- _BRIEF_: Please copy the data below word for word, leaving out the pictures.

- _PROVIDED MATERIAL_:
----------

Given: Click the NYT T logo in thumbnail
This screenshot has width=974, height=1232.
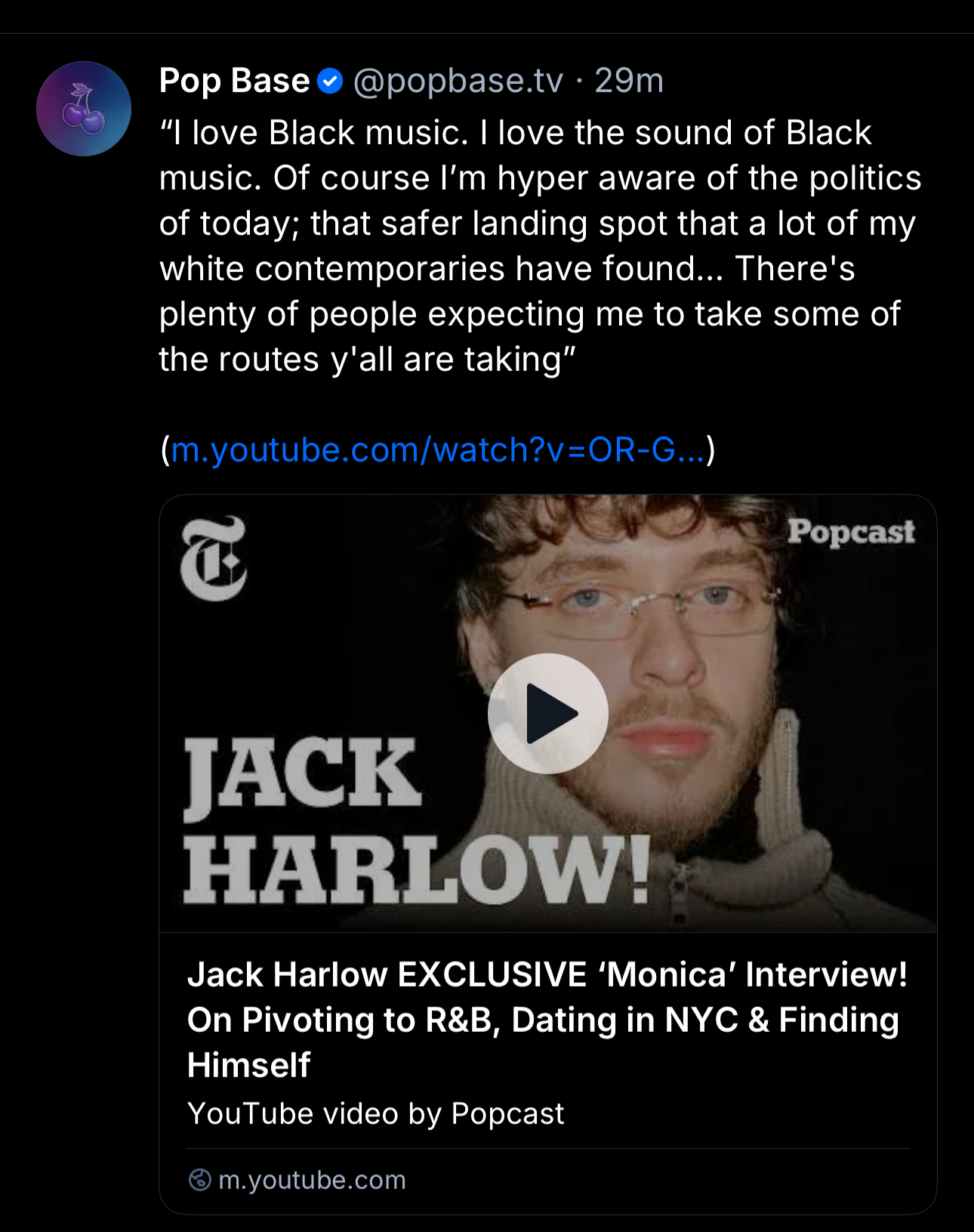Looking at the screenshot, I should 214,558.
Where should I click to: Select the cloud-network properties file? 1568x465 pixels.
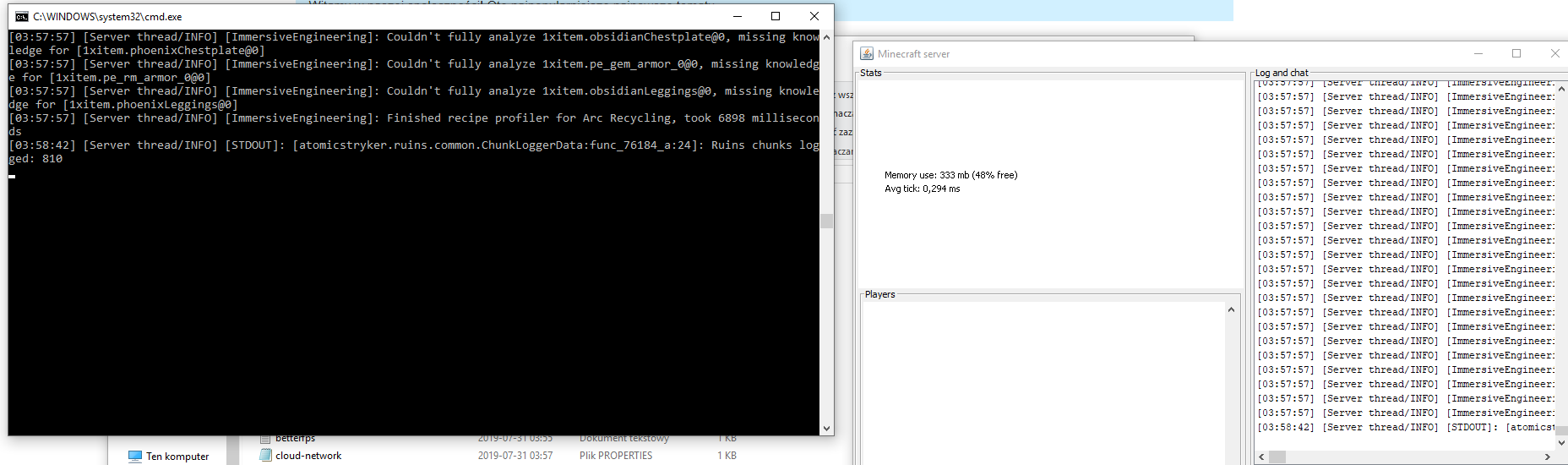click(x=308, y=456)
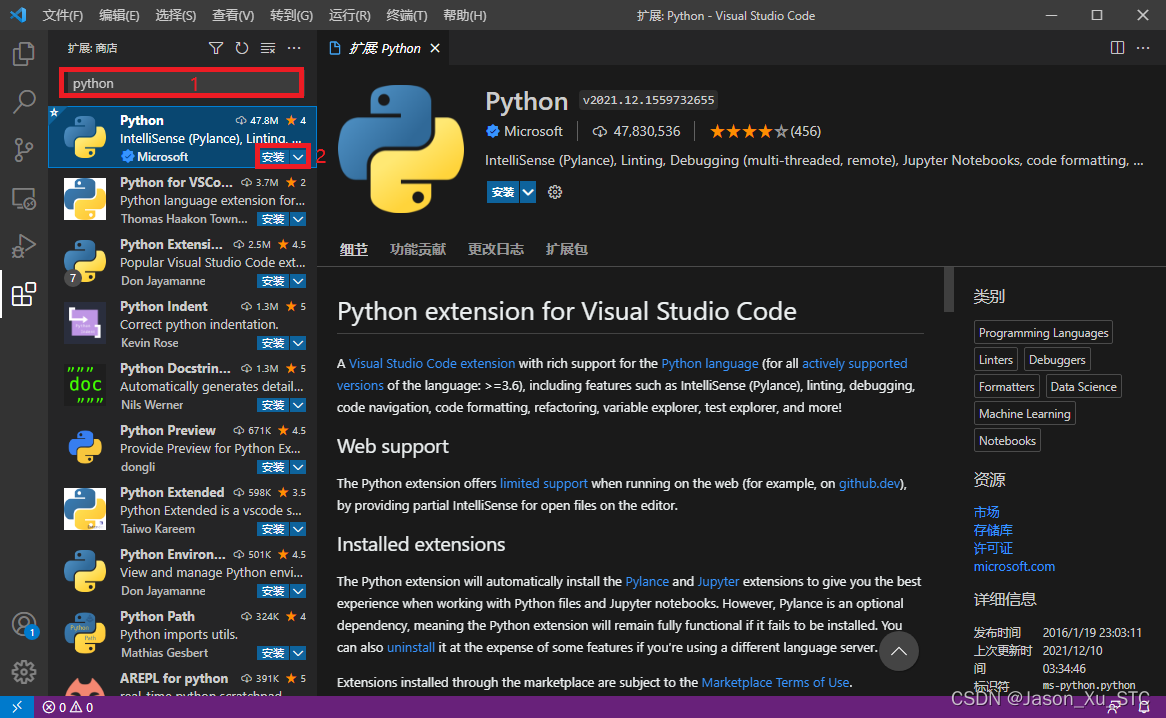Click the Accounts icon above the settings gear
Screen dimensions: 1166x718
pos(24,625)
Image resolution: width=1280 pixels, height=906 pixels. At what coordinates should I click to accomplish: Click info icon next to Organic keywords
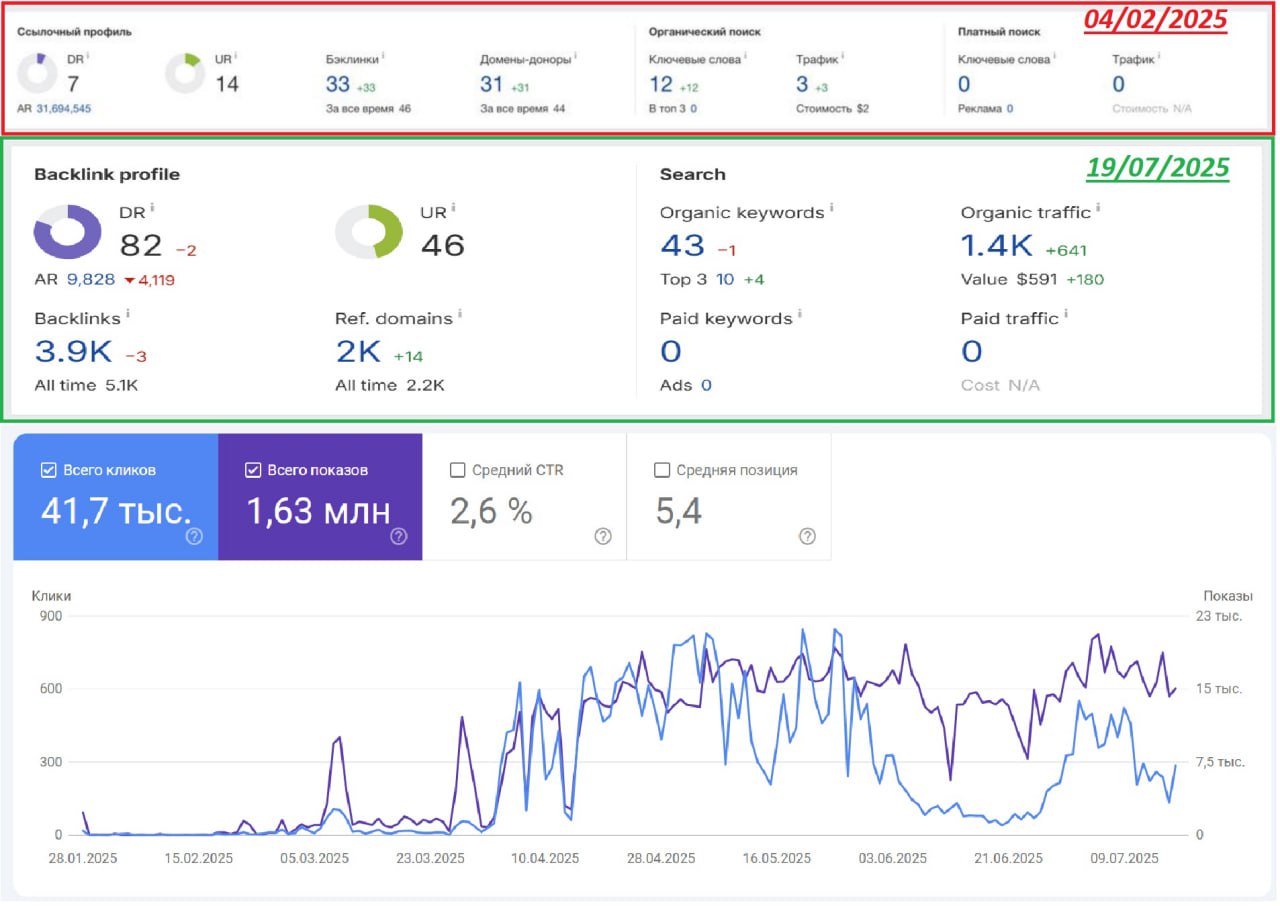tap(831, 209)
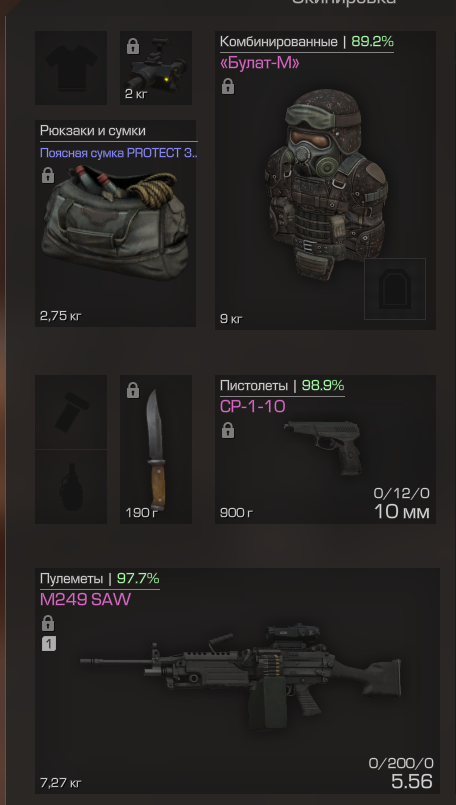Select the Булат-М armor suit
This screenshot has width=456, height=805.
point(326,180)
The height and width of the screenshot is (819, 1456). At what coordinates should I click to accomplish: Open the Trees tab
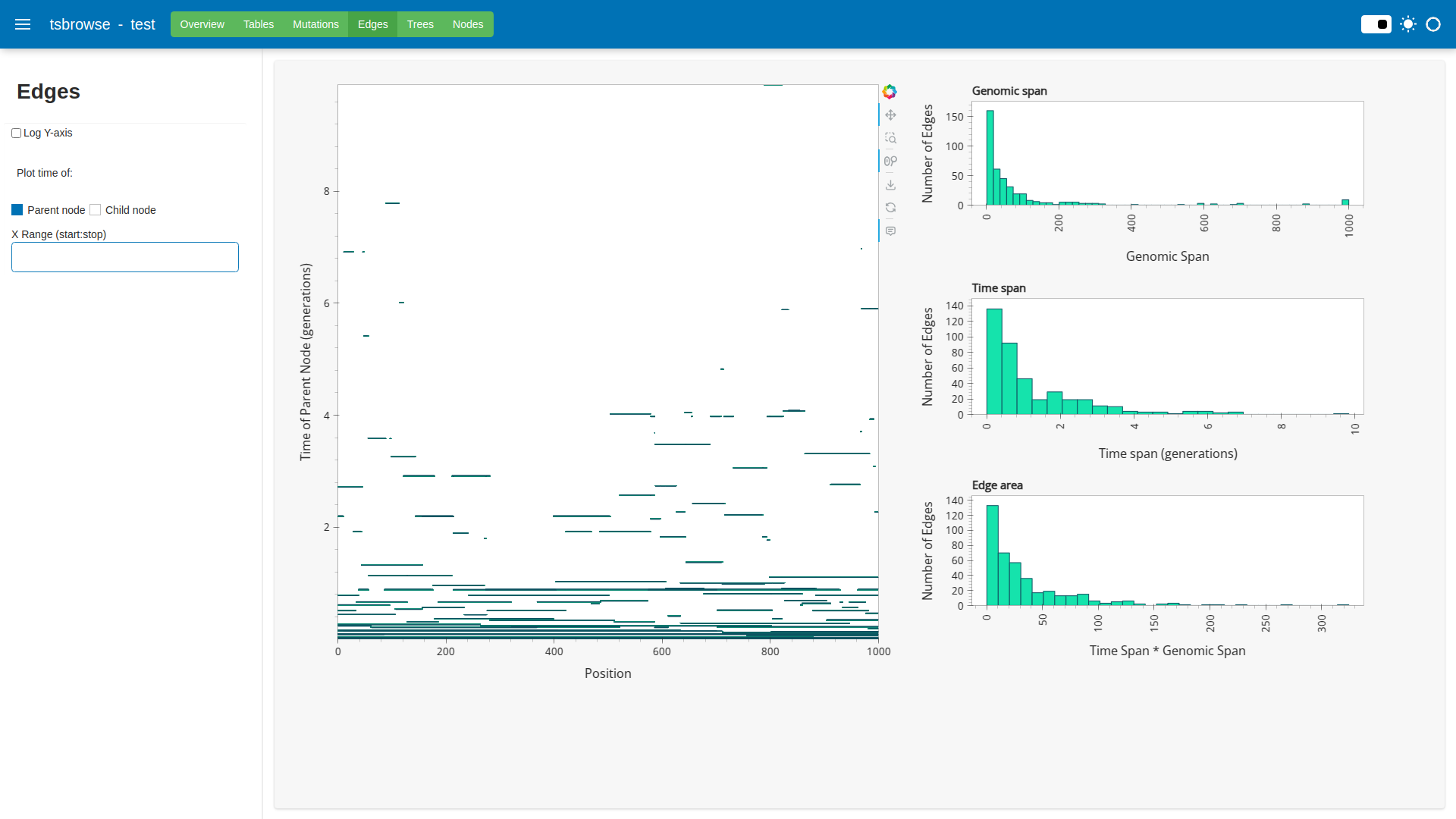click(x=420, y=24)
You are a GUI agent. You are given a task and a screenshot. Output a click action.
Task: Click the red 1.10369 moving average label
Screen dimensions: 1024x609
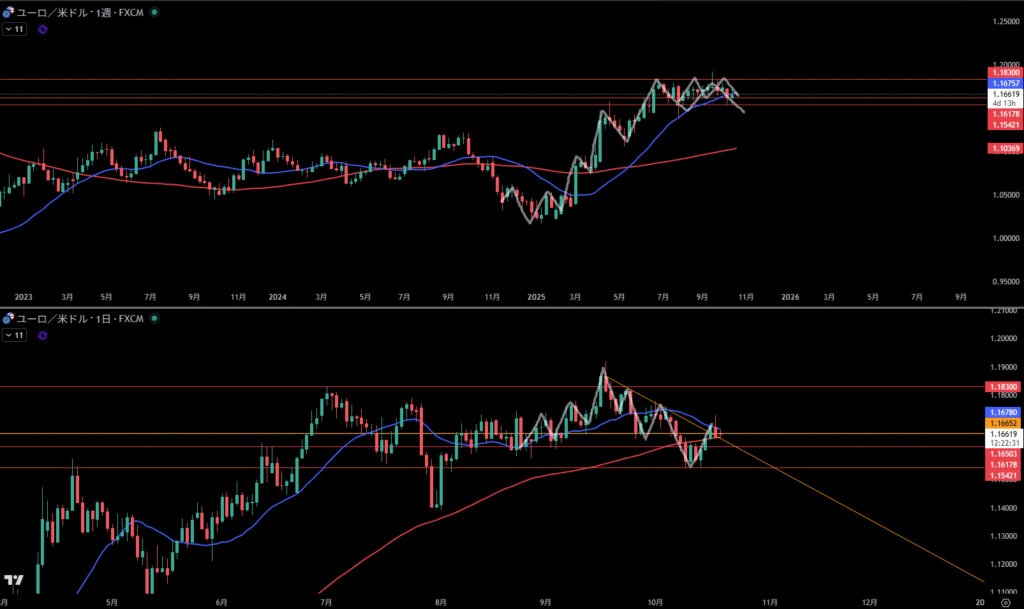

----------

- _RESPONSE BELOW_:
Given: Click the NYT T logo in thumbnail
This screenshot has width=974, height=1232.
Looking at the screenshot, I should 214,558.
Where should I click to: Select the cloud-network properties file? 1568x465 pixels.
click(x=308, y=456)
Click the Accounts icon above the settings gear
Screen dimensions: 1166x718
pos(24,625)
Image resolution: width=1280 pixels, height=906 pixels. At what coordinates should I click to accomplish: Click info icon next to Organic keywords
tap(831, 209)
Select the Булат-М armor suit
This screenshot has width=456, height=805.
point(326,180)
The height and width of the screenshot is (819, 1456). At what coordinates should I click to accomplish: Open the Trees tab
click(x=420, y=24)
You are a GUI agent. You are given a task and a screenshot. Output a click action.
Task: Click the red 1.10369 moving average label
Screen dimensions: 1024x609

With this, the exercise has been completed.